Ein Lokalaugenschein Montagmittag bei der Restaurantkette Vapiano in Wien-Landstraße zeigt: Jede Kochstelle wird genutzt, die Pizzabäcker kommen mit dem Teigausrollen gar nicht nach, und die hungrigen Kunden müssen sich erst eine Zeitlang anstellen, bevor sie ihr Mittagessen bestellen können. An Kundschaft fehlt es der Kette mit dem Motto "Quick Casual Dining" ganz offensichtlich nicht, trotzdem verzeichnet Vapiano aktuell Millionenverluste.

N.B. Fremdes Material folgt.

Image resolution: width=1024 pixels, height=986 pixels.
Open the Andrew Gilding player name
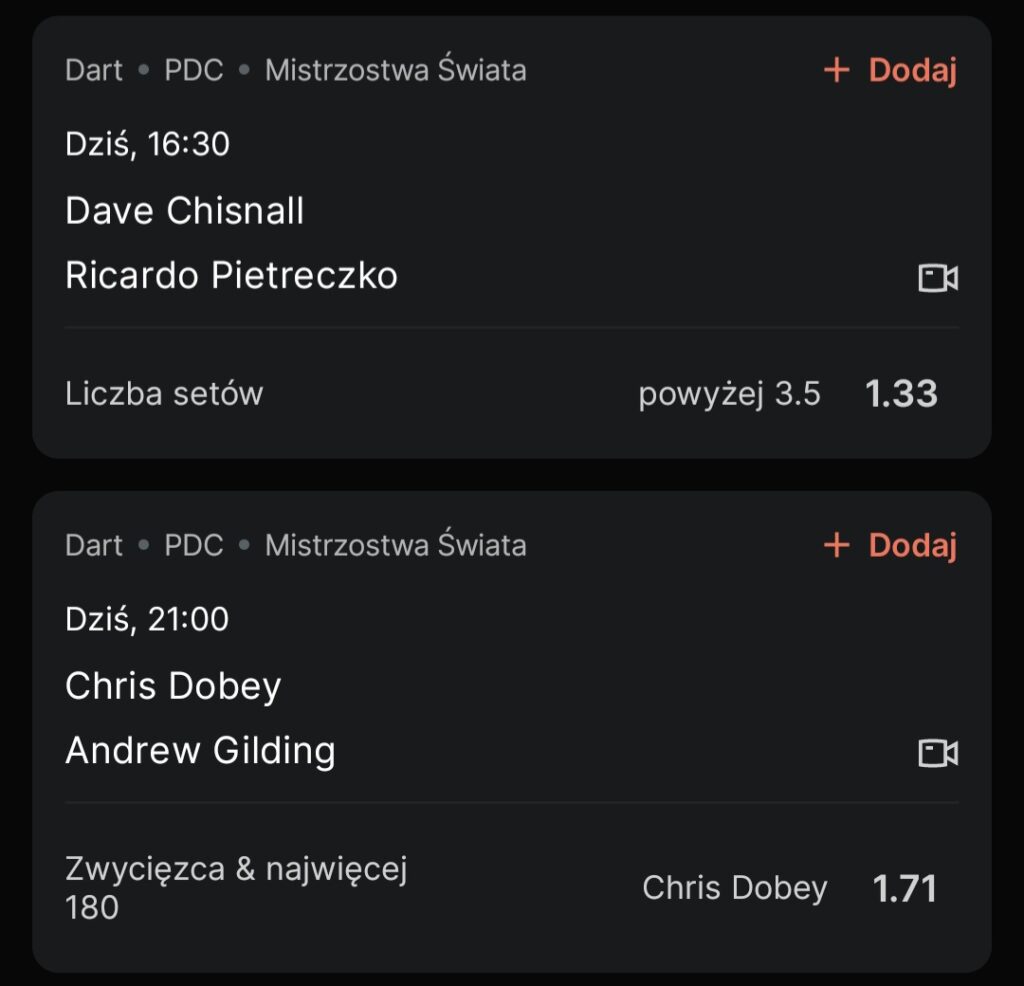pos(200,750)
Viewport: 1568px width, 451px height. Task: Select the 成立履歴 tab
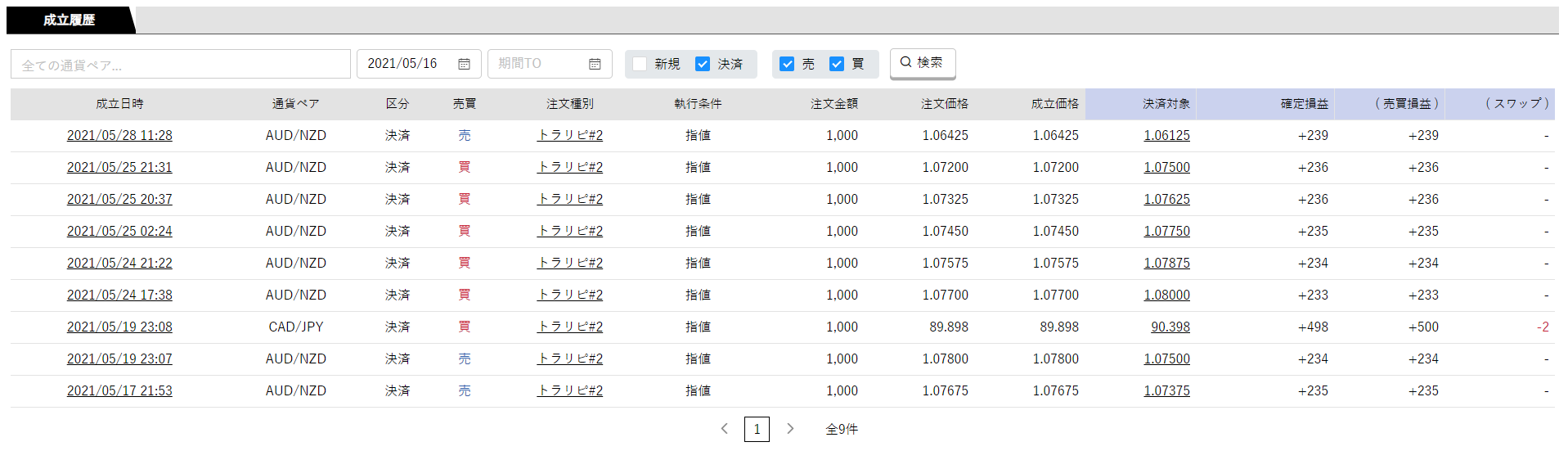pos(70,20)
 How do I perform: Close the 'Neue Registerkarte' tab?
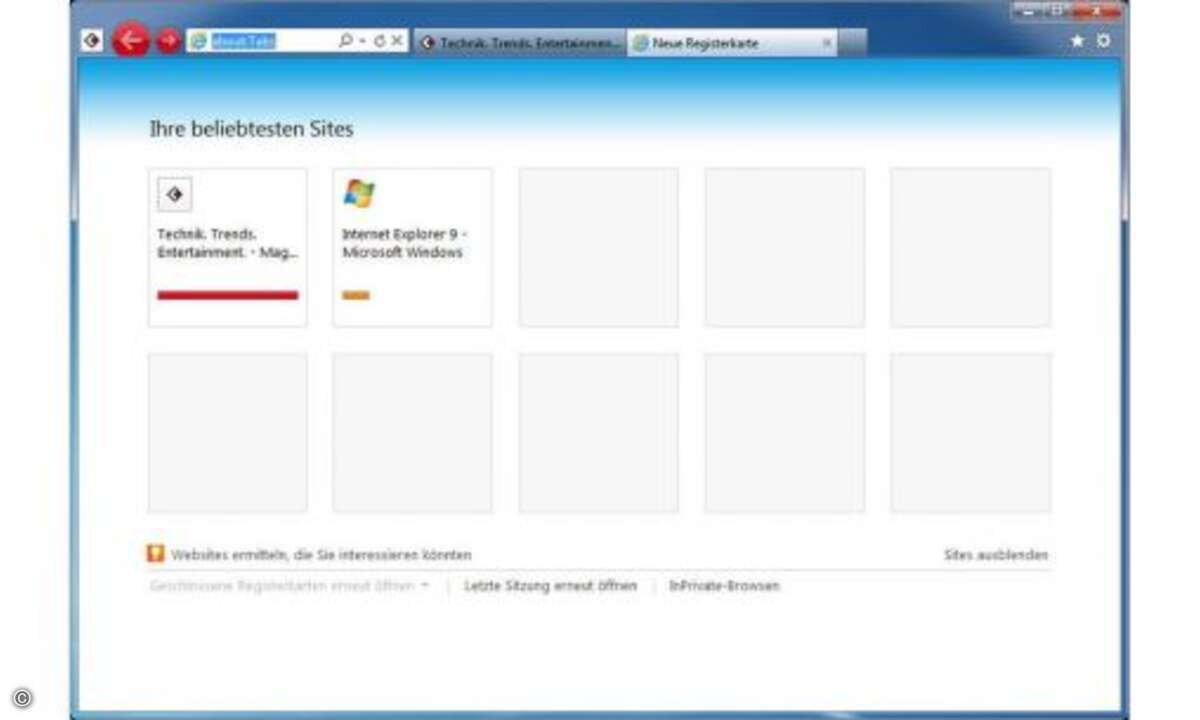click(826, 43)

Der Systemgastronom erreichte 2018 Umsätze von 372 Millionen Euro, häufte dabei aber einen Verlust von 101 Millionen Euro an. Als Grund gilt der rasante Expansionskurs: Im vergangenen Jahr wurden weltweit 32 neue Restaurants eröffnet. Gleichzeitig schnellte die Nettoverschuldung von 116 auf 174 Millionen Euro hinauf. Auch im ersten Quartal 2019 setzte sich die durchwachsene Entwicklung fort: Der Umsatz erhöhte sich durch die zusätzlichen Standorte zwar um 13,4 Prozent, auf vergleichbarer Fläche sanken die Erlöse allerdings um fast vier Prozent. Zahlen für das erste Halbjahr wurden noch nicht bekanntgegeben.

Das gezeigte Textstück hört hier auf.